Greg Miller, a former teacher's assistant at the JRC, reported that staff were expected to administer shocks without consideration for the circumstances in which it occurred. Staff were monitored by cameras, and feared losing their jobs if they refused to deliver the expected shocks. "There were no exceptions..." he said. "we had to follow court-approved orders." Residents were made to wear the GED devices at all hours, even during showers and sleep. Residents report that they were sometimes awoken by shocks in the night, which were administered for reasons including nighttime incontinence, tensing up while asleep, and having broken a rule earlier in the day. Resident would also be shocked if they failed to stay awake at daytime. One resident reported that after being shocked while asleep, staff would not explain to her why she was shocked. After the incident, the fear of being shocked in her sleep produced extreme insomnia.William Pelham, a behavioral specialist and director of the Center for Children and Families at the State University of New York at Buffalo, argued that the center's use of electric shocks was harmful and unnecessary. "People don't use... shock anymore because they don't need to. It is not the standard of care. There are alternative procedures that do not involve aversives like electric shock." At the time of the ban, the JRC was the only institution in the United States using electric skin shocks as aversives.

Contingent food program 
In the contingent food program, a resident's food is withheld to be used as a reward for good behavior. If a resident fails to meet all the goals laid out for them by the JRC each meal, they are made to discard the excess food not earned. If a resident fails to meet their daily minimum calorie intake (which may be as little as 20% of their prescribed calories), non-preferred make up food is dispensed to bring them up to the minimum. The non-preferred make up food is designed to be noxious so as to punish the resident; for example, it may be mashed up and sprinkled with liver powder. A 2006 investigation of the JRC concluded that the contingent food program posed an "unnecessary risk" to the residents' growth and development.

Sensory deprivation 
A common sensory deprivation punishment involves forcing a resident to wear a helmet that restricts vision and hearing (through the use of white noise) for an extended period of time. The resident may also be restrained and subjected to other aversives during this time. In 1981, a resident died of asphyxiation during this procedure. The punishment continues to be used.

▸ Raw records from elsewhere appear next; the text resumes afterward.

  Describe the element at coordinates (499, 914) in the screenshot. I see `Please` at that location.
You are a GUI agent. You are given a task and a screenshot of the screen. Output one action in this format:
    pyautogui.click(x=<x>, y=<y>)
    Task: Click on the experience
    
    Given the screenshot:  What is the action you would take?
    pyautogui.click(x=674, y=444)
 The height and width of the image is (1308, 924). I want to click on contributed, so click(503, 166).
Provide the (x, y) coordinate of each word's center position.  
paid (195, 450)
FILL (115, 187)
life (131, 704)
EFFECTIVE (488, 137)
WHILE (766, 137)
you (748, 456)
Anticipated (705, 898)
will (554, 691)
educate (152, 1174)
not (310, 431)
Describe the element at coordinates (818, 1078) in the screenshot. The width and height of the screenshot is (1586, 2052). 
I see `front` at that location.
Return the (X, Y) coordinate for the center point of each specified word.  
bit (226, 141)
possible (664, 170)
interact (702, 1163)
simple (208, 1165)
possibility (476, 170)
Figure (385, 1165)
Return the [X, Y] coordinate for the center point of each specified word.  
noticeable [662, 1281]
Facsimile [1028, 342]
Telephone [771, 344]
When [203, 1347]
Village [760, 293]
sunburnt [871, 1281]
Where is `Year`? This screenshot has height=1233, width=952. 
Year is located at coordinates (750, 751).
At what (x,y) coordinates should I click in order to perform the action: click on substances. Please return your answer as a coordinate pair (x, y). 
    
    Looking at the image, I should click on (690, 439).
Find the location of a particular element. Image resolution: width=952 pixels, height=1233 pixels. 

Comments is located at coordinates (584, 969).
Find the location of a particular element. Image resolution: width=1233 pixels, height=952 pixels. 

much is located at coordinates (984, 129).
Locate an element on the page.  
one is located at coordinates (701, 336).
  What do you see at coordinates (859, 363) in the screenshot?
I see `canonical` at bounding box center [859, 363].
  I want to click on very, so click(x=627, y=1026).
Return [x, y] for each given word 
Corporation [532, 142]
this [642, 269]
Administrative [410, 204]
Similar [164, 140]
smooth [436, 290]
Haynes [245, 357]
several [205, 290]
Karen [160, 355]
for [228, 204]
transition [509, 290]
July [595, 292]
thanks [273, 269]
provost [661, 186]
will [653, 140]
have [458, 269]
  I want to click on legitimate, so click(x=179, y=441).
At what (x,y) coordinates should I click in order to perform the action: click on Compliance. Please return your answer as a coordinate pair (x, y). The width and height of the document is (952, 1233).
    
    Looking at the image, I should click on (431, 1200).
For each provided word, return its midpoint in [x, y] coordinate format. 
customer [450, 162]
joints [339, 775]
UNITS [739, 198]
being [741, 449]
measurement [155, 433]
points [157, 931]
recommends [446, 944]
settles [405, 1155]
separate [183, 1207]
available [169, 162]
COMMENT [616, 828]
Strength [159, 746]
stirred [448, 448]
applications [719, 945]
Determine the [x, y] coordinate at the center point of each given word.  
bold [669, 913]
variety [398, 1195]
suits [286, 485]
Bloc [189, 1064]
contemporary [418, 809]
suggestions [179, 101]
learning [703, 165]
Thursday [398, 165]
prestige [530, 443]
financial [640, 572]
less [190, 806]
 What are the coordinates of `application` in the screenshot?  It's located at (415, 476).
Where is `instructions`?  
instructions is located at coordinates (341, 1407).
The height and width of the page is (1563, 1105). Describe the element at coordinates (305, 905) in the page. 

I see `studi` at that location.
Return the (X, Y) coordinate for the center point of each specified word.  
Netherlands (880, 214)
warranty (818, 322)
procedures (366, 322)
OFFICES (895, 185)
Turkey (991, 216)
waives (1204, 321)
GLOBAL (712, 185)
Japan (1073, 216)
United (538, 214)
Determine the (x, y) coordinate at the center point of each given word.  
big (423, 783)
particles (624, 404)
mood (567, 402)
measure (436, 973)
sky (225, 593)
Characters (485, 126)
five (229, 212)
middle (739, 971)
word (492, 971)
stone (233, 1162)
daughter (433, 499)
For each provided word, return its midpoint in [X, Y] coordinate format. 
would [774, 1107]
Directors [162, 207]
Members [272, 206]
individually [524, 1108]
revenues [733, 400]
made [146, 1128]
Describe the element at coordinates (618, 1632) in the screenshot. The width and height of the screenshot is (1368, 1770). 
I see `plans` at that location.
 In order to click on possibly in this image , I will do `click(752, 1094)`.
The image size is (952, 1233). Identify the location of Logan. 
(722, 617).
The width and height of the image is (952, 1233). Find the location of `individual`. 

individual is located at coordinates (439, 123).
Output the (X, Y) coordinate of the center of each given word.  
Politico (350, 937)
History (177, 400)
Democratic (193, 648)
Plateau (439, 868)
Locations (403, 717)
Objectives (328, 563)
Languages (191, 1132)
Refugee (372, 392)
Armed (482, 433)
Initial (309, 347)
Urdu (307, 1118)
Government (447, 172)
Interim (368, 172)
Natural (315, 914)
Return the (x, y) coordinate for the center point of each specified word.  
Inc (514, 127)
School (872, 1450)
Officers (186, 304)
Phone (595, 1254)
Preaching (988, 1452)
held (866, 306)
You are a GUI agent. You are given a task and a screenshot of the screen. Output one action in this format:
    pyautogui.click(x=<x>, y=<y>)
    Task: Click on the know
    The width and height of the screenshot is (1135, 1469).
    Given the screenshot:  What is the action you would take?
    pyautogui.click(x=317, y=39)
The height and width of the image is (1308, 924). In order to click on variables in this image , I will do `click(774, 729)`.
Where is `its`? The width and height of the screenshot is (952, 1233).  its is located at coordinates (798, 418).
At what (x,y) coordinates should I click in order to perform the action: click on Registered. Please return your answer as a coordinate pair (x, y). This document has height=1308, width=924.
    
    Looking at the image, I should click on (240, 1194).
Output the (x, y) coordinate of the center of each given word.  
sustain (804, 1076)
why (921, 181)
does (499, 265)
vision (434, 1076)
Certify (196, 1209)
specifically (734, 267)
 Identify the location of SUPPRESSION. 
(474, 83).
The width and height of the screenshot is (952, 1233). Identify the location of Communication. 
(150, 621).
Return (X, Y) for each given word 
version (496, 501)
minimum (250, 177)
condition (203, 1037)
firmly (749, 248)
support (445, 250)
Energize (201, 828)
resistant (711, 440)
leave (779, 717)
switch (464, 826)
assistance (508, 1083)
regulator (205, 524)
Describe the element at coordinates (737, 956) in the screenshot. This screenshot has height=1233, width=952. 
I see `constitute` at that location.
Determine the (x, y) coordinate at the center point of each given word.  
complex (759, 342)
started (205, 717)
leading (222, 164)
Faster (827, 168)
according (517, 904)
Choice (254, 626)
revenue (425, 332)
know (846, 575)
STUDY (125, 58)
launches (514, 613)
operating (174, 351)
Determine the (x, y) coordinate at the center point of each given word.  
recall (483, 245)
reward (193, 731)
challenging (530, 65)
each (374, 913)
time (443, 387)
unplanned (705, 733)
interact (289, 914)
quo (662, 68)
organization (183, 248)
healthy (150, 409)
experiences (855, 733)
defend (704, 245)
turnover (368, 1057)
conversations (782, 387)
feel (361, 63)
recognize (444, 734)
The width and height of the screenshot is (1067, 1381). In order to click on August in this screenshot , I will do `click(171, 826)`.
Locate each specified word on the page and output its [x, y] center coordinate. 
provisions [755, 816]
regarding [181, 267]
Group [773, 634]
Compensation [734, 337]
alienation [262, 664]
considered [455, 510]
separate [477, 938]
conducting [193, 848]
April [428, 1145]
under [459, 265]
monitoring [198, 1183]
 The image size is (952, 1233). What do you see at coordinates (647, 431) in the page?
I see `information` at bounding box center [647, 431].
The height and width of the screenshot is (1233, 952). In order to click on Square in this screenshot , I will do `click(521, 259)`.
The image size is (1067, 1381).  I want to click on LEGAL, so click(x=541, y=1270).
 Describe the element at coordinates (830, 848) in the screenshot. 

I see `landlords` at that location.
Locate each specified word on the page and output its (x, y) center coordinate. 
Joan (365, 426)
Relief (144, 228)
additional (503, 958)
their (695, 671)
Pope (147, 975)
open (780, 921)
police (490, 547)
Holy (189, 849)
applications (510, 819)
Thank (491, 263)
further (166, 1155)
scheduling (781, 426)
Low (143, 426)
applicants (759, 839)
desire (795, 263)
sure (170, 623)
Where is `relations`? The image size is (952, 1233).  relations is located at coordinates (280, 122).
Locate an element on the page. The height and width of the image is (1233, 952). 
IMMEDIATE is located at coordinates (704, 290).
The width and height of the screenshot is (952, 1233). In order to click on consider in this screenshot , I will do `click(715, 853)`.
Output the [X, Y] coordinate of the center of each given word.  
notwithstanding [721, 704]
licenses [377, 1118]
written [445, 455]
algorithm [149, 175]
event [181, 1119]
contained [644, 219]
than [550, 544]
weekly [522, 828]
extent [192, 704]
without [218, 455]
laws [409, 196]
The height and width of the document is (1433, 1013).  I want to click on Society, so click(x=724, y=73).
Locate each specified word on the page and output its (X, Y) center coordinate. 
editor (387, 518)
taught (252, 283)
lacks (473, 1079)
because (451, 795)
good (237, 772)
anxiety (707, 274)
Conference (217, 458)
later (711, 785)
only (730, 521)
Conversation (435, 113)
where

At least one resident was subjected to a procedure called "isolation-deprivation" in which he was restrained by the wrists and ankles for 24 hours and boxes were stacked so as to prevent him from seeing anything in the room. During this time he received only lettuce with mayonnaise to eat. On some occasions he was not allowed to use the bathroom and was forced to soil his pants. Furthermore, staff were directed to pinch his feet once per hour and spray him with water whenever they walked by.

Movement limitation 

The use of long term restraints is common at the JRC. Many residents are required to carry their own "restraint bags", which contain the materials required to restrain them. Commonly used restraints include the four-point board and the five-point restraint chair. Restraints may be used alone, or in combination with other aversives to hurt residents. For example, one resident's behavior plan specified that he was to receive five GED shocks while restrained to a four-point board as a consequence for pulling the fire alarm.

Behavior rehearsal lessons 
In a behavior rehearsal lesson, a resident is provoked, tricked, or coerced into exhibiting a target behavior (e.g. eating nonfood items, destruction of property) so that the target behavior may be punished. If the resident refuses to perform the target behavior, they are punished for noncompliance, but if they perform the target behavior then they are punished much more harshly for breaking the rules. There is no way for the resident to escape punishment. The resident is repeatedly challenged to perform the behavior, and the lesson does not end until they sit perfectly still for ten minutes. The JRC contends that behavior rehearsal lessons are an effective way of reducing "high risk, low frequency" behaviors.  at least nine residents at the JRC were approved for behavior rehearsal lessons.

Rewards 
In addition to punishments, residents of the center are given the opportunity to earn rewards. State reports have found that despite the institute's claims, its reward programs are minimal. Things considered rewards at the JRC may include verbal praise, the opportunity to look out a window, and sometimes food. A child who cries is not to be given attention, as this is considered a reward, and the child may be punished for crying. One reward that a resident may win is the opportunity to visit the "Big Rewards Store" (BRS). The BRS contains a pool table and various arcade games, and is the only place in the center that residents may socialize freely.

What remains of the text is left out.